* BEGIN DOCUMENT SEGMENT *

The model in question is intended to run as a serial comms server on target hardware. In the model is a stateflow state machine which sits & waits to receive incoming serial queries. Whenever such a query is received, its data payload is parsed by the state machine, which then initiates an appropriate response transmission (a 10-byte string whose contents vary based on the query).
To initiate the transmission I have the stateflow machine activate a function-call subsystem via a fired event (ie. "send(TrigEvent)"). The now-activated function-call subsystem contains the actual serial TX block which interfaces to the hardware port.
Everything works as expected -- almost. However the "turnaround" from my code is 1 loop time longer than I expect. I have confirmed this with a serial sniffer on the physical line. I cannot account for this one-loop delay.
One thing I have noticed is that, when I turn on the "Display > Blocks > Sorted Execution Order" option, my "Serial TX" block (inside the function-call subsystem) shows a lower execution number than the calling state machine does, meaning it is executed first. Since my model runs on a discrete fixed time step, could this mean that the function-call subsystem won't execute until the next subsequent time step after the state machine fires the event? Instead of the same time step as I am intending? This would explain the delay I am seeing.

* END DOCUMENT SEGMENT *

*WHAT YOU NEED TO DO*:
1. In the post about the serial comms server model, what does the state machine send in response to a query?
2. Write the next part of the post about the one-loop delay in the serial comms server model, continuing after its last sentence.

* BEGIN RECORDS SHOWN *

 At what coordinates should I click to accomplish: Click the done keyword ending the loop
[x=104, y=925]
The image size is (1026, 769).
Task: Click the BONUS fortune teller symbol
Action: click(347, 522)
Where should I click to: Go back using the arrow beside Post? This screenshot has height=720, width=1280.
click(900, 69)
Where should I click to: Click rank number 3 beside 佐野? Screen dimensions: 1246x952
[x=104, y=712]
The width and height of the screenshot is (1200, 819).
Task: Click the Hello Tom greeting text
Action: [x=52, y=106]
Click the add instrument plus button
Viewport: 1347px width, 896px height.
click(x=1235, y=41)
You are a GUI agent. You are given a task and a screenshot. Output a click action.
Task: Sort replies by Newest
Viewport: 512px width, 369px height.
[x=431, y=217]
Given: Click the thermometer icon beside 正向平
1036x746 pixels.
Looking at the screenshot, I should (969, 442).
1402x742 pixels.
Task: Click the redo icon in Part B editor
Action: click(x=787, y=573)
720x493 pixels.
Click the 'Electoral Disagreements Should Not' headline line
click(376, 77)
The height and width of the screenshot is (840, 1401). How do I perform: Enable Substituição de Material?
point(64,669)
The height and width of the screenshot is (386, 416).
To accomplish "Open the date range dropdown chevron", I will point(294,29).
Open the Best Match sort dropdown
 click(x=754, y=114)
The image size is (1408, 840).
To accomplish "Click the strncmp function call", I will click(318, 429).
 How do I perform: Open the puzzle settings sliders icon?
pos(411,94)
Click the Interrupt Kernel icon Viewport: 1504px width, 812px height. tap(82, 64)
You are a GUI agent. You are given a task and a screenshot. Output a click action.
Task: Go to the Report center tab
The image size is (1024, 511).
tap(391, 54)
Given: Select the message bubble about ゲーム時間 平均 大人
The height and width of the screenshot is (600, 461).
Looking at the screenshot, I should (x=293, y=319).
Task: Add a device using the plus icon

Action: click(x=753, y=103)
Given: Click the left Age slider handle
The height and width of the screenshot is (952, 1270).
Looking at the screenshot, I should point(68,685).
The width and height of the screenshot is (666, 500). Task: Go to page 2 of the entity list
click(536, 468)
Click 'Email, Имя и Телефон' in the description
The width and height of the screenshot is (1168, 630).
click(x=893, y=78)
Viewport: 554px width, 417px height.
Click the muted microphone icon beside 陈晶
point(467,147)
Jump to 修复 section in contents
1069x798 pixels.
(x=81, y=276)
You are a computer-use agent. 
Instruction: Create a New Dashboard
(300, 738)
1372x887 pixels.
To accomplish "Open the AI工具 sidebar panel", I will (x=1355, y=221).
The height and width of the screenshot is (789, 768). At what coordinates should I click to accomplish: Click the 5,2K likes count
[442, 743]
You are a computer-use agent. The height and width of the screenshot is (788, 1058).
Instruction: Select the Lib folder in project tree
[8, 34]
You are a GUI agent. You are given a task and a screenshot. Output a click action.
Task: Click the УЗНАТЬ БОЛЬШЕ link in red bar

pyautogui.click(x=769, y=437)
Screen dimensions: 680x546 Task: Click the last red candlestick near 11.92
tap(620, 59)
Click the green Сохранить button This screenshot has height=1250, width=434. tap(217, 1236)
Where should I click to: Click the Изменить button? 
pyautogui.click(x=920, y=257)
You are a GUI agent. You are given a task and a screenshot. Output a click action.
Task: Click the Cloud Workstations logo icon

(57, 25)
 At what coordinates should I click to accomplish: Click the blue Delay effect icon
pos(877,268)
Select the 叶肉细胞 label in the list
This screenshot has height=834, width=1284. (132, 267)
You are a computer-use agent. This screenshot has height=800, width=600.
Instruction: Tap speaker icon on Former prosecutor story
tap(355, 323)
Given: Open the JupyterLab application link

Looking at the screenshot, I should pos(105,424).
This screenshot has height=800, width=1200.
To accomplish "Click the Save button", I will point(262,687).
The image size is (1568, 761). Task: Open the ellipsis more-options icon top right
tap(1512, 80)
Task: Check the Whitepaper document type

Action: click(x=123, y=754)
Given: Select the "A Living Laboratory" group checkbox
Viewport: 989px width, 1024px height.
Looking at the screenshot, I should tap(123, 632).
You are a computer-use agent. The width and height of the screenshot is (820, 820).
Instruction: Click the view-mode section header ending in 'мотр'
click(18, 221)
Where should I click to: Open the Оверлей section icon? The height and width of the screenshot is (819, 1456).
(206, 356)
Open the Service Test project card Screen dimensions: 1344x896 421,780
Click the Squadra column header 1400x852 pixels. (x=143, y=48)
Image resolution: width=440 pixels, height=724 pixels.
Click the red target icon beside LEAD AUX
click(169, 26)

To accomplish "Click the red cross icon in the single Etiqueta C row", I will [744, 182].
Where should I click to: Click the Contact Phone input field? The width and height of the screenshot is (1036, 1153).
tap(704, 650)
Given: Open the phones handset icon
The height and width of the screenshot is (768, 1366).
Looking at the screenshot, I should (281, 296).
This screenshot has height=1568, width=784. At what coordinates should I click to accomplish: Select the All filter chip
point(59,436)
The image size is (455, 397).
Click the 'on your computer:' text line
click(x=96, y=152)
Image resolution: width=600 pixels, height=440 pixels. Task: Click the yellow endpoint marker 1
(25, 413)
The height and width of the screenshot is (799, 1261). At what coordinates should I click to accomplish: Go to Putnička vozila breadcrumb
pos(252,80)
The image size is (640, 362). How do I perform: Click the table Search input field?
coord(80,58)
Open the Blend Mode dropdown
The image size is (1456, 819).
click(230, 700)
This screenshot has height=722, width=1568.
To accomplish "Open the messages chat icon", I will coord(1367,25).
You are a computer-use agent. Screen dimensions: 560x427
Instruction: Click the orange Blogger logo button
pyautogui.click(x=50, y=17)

* END RECORDS SHOWN *

*RESULTS*:
1. A 10-byte string whose contents vary based on the query.

2.
I have tried setting the "Priority" in the Properties section for both the state machine & for the TX block (inside the function-call subsystem), to try to force the state machine sooner in the execution order, to no avail. No matter what I do the function-call system has a lower number.
One other note. I realize that any time target hardware interface blocks are involved, those are an easy thing to blame for funny behavior. But I have run this model on two different hardware targets using the official vendor-supplied blocksets, and observed the same behavior on both. One target is a well-known automotive development platform costing tens of thousands of dollars and the other an industrial control system that is also quite pricey; these commercial systems are quite well-tested. I cannot rule out the same bug being in both systems but I do consider it unlikely.
If it matters I am currently developing in Matlab 2014b. Thanks to anyone who can shed some light on this!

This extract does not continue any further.